Ça m’a toujours fait une drôle d’impression.
Plus j’avançais en âge, plus je m’éloignais de moi,
avec en filigrane toujours cette même phrase qui revenait,
de façon permanente, encore aujourd’hui dans ma tête :
« C’est d’elle qu’on parle. »
Mais qui est Dell ? Où est-elle ?
C’est d’elle qu’on parle.
Inlassablement martelée par mes pensées,
cette phrase a fini par s’emparer de moi,
suintant par tous mes pores,
ne procurant qu’une envie :
celle de disparaître.
Je me suis alors mis en tête qu’il fallait que je devienne invisible,
que les gens ne devaient pas se rendre compte de ma présence.

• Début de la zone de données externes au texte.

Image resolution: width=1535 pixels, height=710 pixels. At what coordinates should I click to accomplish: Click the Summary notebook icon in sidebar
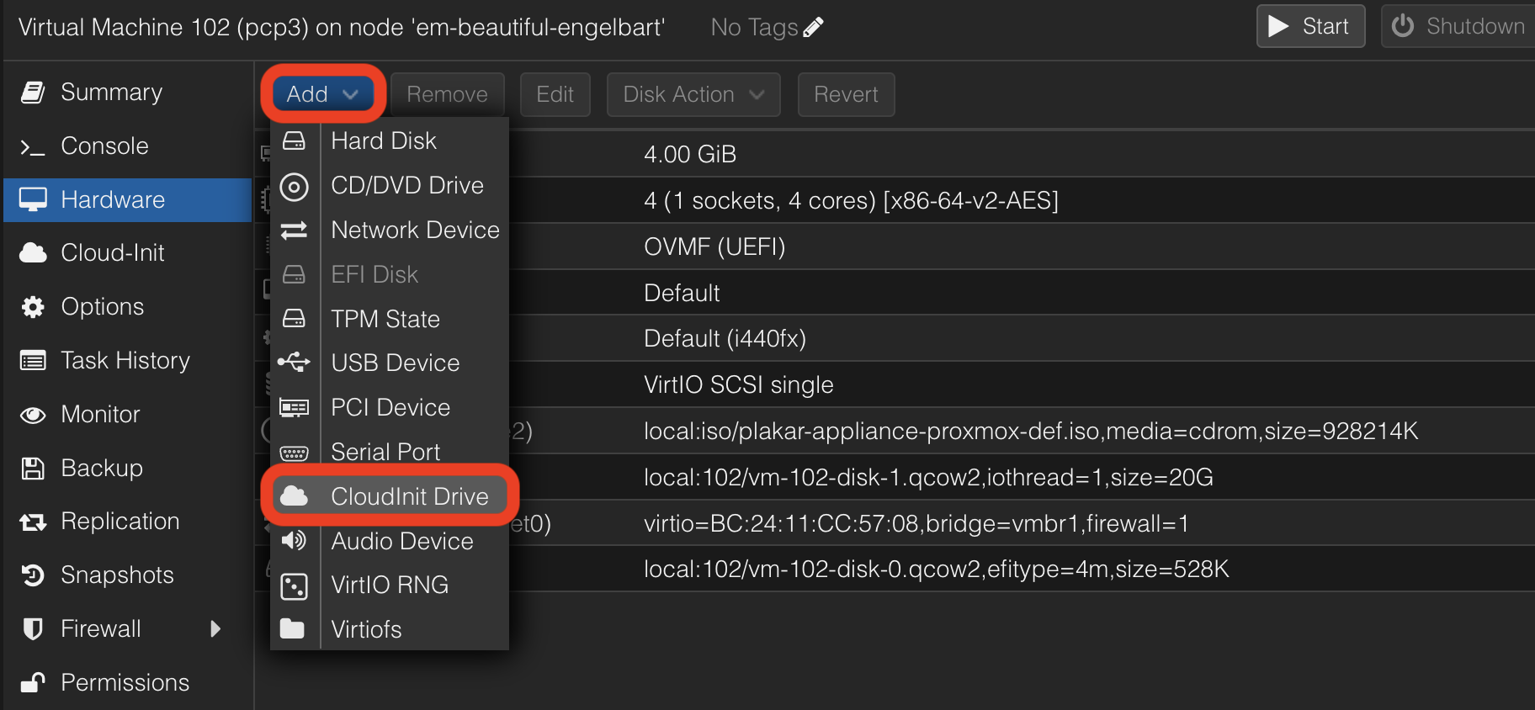(x=33, y=93)
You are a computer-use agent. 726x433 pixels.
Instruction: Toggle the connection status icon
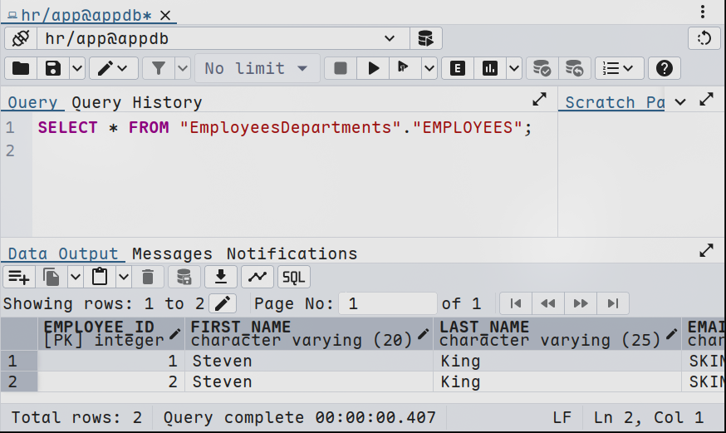point(21,38)
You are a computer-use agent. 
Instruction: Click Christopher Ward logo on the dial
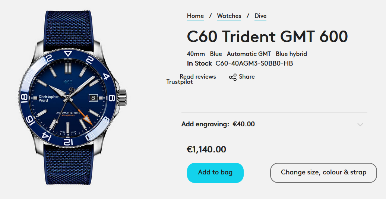point(49,98)
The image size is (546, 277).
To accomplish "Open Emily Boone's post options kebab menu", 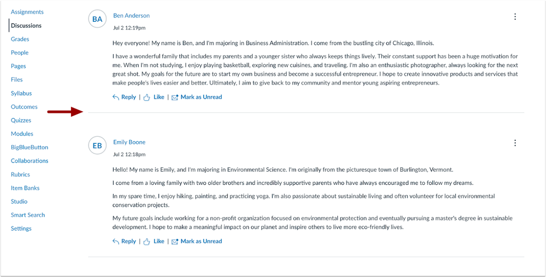I will coord(515,143).
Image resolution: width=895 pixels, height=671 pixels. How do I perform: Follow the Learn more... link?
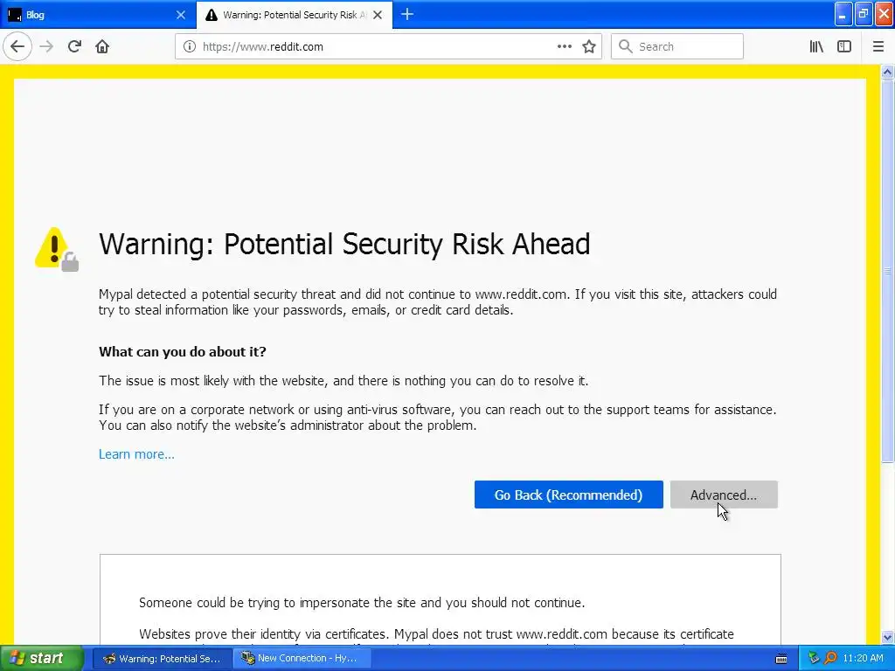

Mais plus j’approfondissais l’expérience,
plus « c’est d’elle qu’on parle » me harcelait.
Petit à petit,
j’ai fini par ne plus m’exprimer,
ne plus parler,
ne plus manger,
restant des jours et des jours couchée sous les couvertures,
espérant que « c’est d’elle qu’on parle » s’évapore enfin.
Mais en vain…
J’avais beau me confondre avec les murs,
exécuter de rapides mouvements lors de mes brèves apparitions publiques,
pour que tout aille plus vite, vite, toujours plus vite,
cette phrase ne m’a jamais quittée,
me séparant de jour en jour, toujours plus de moi.
Il y a Elle,
qui s’efforce à être transparente.
Et moi,
qui, chaque jour davantage,
se voit ajouter une brique de plus
au mur qu’elle tente de mettre entre nous.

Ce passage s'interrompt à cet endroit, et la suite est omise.